Research Summary
My research focuses on binary analysis, instrumentation, and modification. A binary is a program form that consists of only the code and data that is necessary to execute, and may not contain any other semantic information (e.g., symbols, debugging information, and the like). Binaries are particularly challenging to modify because they lack this information; any modification of a binary may easily cause undesirable behavior such as incorrect output or crashes. However, binary instrumentation is also foundational to many other areas of research, such as performance analysis (via tracing), code steering, cyberforensics, program auditing, and attack detection. As a result this is a challenging yet rewarding area of research.
My latest published work is involved with using transformations of the control flow graph (CFG) to change execution of a program. In previous work, we assumed that the modifications we perform of the binary (to insert new code, or instrumentation) had no effect on the original CFG and execution of the program; we seek to remove this restriction. Modifying program execution is useful in a wide variety of areas: for example, adding a new execution path could be used to insert error handling code into an existing program; modifying existing paths could be used to inject new instrumentation; and removing unwanted paths could be used to circumvent unwanted security checks in malware. The areas of interest in this work are: first, what characteristics do we require the CFG to maintain at all times; second, what aspects of control flow can be changed via the CFG; and third, what constraints to we wish to impose on any inserted code.

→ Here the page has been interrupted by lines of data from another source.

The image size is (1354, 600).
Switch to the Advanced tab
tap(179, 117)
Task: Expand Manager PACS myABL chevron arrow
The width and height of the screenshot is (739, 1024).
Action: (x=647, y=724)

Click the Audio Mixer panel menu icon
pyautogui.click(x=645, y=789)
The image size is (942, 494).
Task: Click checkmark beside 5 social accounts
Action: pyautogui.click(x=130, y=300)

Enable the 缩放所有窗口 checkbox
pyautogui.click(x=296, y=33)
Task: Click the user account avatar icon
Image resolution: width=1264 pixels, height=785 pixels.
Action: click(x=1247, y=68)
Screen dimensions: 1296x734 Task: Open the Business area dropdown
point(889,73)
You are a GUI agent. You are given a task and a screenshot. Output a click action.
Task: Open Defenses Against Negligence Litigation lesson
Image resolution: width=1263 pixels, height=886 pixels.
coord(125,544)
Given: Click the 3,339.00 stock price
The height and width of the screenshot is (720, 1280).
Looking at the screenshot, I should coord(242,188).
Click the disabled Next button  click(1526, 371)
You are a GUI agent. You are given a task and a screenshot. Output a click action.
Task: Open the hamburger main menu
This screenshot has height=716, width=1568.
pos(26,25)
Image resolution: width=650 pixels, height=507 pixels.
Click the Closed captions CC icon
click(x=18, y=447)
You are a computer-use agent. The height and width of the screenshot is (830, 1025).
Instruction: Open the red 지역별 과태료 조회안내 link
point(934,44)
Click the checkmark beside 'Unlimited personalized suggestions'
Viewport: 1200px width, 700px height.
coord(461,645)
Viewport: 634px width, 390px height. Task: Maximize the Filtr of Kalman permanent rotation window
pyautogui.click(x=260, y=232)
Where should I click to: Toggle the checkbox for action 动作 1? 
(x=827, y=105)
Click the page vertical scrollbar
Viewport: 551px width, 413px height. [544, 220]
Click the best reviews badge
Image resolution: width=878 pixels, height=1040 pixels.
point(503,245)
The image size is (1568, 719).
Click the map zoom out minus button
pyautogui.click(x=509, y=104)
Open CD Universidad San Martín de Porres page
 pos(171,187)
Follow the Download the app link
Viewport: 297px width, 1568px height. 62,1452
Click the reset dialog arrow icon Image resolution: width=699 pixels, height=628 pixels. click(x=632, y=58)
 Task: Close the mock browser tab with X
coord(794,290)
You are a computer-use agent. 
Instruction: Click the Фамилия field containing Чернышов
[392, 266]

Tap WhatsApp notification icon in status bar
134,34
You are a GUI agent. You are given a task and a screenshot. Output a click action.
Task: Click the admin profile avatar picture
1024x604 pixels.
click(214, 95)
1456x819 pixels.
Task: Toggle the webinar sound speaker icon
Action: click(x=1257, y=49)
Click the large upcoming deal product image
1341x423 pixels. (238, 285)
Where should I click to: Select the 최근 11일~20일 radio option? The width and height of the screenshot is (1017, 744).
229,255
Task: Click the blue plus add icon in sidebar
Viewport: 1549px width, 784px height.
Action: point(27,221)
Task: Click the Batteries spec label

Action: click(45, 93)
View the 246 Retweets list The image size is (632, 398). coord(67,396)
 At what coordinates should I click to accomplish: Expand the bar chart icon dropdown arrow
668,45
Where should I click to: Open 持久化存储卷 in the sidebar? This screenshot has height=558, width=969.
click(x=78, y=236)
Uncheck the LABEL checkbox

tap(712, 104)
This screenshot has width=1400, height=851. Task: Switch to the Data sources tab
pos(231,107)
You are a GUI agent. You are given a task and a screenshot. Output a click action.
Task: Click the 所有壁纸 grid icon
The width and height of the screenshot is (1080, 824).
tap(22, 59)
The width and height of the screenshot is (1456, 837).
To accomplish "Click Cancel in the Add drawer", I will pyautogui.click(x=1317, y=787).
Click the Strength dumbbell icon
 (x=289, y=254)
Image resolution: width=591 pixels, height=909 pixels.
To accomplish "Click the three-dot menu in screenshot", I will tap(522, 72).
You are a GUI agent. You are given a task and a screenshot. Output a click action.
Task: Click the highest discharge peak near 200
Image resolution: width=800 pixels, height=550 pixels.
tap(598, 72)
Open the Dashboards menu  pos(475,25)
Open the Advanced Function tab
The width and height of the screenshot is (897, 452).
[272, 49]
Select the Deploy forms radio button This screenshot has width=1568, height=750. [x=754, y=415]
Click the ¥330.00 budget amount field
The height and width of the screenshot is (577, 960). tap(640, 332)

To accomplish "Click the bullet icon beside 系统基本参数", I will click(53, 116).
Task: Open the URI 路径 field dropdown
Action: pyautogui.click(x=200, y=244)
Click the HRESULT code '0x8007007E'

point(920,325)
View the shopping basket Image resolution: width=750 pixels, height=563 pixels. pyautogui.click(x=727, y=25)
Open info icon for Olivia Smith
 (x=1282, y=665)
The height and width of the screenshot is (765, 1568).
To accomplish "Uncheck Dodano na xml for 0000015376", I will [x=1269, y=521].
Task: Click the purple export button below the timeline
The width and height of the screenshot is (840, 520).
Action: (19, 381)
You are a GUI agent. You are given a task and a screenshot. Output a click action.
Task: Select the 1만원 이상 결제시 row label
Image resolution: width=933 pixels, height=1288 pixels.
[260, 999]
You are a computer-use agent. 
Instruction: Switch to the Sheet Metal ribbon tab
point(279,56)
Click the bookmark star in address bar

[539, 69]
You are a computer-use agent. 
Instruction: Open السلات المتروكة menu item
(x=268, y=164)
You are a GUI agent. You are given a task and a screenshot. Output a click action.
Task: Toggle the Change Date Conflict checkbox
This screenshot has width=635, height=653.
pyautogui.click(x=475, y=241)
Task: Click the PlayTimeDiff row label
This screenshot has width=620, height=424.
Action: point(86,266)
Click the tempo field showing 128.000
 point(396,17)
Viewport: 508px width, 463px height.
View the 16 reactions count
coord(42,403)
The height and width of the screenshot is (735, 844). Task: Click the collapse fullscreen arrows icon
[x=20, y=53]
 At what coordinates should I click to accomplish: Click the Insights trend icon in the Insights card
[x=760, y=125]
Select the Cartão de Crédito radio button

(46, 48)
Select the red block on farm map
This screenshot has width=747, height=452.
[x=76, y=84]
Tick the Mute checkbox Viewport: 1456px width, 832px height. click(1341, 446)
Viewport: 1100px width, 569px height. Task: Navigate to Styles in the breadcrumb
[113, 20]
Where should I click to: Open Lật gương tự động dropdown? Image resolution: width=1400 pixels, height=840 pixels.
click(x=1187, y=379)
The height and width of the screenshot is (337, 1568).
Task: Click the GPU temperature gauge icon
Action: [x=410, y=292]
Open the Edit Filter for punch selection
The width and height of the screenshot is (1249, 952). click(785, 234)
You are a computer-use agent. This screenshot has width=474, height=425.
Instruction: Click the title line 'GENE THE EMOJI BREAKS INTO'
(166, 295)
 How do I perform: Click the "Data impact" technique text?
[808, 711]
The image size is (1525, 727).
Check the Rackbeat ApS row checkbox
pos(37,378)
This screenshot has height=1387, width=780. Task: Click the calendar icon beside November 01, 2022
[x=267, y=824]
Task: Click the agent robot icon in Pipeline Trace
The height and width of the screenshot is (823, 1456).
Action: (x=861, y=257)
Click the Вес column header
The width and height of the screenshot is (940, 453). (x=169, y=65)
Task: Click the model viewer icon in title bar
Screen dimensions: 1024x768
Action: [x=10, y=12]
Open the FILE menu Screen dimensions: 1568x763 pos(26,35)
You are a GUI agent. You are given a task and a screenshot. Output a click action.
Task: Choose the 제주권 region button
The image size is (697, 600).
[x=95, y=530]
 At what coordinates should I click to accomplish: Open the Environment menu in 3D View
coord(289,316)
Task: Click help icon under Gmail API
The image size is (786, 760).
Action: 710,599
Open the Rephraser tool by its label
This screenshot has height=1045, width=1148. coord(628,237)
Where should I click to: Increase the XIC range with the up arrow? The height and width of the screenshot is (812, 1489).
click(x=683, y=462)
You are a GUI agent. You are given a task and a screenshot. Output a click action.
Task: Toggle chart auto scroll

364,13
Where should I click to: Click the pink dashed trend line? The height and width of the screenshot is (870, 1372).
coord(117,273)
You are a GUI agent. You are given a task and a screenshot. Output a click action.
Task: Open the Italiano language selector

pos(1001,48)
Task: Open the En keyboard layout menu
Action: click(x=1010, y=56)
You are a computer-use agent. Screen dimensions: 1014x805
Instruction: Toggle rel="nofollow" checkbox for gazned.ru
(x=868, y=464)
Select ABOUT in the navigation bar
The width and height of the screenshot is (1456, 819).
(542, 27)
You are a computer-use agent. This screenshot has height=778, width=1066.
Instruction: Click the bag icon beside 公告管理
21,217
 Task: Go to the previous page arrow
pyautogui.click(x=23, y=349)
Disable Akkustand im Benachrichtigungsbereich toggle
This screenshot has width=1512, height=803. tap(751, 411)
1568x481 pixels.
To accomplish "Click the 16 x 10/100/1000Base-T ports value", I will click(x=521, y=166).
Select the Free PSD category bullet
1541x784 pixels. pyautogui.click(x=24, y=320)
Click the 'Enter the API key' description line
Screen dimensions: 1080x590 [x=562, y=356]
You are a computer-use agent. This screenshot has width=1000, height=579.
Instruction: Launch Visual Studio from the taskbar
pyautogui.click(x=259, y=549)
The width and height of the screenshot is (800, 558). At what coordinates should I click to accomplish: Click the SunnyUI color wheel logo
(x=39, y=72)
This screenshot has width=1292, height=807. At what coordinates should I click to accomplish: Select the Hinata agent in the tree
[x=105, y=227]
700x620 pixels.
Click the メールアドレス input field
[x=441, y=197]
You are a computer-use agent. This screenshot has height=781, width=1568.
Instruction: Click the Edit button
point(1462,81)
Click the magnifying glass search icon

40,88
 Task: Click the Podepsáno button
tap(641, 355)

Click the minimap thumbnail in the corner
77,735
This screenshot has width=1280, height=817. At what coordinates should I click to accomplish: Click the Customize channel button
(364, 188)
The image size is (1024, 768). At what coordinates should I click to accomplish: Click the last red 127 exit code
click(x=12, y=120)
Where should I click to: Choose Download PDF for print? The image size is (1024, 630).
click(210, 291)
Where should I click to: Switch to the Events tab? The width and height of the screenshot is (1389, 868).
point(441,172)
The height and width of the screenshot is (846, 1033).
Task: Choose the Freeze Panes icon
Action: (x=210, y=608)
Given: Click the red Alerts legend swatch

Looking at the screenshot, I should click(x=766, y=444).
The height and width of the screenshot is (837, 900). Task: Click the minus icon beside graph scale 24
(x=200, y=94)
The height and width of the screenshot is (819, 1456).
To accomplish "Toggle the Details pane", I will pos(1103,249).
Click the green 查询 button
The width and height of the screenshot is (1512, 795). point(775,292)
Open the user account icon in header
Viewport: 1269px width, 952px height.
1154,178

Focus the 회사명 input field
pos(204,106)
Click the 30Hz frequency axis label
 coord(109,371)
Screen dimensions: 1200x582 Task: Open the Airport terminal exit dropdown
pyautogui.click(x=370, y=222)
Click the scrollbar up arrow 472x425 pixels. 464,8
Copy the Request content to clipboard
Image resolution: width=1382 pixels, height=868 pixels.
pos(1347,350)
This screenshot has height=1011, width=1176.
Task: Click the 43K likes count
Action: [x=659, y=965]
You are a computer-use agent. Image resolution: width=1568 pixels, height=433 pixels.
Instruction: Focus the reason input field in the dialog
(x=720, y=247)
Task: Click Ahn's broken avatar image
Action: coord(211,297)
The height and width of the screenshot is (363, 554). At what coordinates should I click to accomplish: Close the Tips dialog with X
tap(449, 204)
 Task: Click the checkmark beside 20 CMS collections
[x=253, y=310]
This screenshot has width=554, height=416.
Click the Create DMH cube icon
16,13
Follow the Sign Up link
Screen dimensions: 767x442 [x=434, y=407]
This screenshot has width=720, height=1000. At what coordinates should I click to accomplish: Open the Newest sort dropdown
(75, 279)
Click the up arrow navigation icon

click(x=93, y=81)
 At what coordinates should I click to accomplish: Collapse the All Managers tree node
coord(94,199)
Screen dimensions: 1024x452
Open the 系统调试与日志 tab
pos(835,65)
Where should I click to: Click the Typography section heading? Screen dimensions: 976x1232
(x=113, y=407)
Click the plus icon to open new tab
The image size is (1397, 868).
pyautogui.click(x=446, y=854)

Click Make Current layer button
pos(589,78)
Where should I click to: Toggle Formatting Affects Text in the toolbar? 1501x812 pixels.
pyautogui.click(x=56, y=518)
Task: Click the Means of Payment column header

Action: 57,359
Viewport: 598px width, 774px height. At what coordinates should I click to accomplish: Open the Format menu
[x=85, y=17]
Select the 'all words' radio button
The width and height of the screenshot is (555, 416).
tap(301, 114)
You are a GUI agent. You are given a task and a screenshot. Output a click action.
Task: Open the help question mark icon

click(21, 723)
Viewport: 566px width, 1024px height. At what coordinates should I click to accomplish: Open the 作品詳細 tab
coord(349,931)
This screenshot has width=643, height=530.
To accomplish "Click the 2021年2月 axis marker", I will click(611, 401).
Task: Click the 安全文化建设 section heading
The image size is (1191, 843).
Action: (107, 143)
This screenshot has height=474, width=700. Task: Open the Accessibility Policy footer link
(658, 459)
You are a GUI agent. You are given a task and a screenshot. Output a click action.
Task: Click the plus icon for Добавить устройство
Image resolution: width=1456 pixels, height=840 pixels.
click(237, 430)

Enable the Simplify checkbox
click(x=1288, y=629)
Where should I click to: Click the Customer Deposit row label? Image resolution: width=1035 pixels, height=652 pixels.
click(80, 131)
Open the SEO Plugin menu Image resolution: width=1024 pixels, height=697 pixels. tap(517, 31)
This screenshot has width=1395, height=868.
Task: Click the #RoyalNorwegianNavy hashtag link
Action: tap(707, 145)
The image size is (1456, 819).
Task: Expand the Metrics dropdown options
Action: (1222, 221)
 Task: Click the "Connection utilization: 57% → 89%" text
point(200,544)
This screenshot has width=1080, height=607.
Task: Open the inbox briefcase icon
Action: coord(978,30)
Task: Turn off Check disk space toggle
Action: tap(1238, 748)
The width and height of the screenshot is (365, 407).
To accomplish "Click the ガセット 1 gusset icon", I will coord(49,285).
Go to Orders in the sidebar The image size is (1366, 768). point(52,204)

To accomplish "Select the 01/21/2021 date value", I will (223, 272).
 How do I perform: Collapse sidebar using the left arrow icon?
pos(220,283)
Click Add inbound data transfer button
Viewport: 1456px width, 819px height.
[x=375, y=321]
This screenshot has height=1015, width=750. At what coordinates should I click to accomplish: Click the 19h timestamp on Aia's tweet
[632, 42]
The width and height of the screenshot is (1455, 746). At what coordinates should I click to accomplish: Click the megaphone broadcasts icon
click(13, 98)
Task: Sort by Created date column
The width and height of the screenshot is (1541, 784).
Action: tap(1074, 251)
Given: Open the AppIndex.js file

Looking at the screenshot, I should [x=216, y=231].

Previously, I investigated using formal analysis to guarantee that instrumentation does not affect the original visible behavior of the binary. We define visible behavior in terms of denotational semantics and provide a stricter approximation that is decidable with static analysis. This approach allows us to insert code into highly defensive binaries, such as self-checksumming programs or malicious programs, without triggering their tamper-resistance techniques.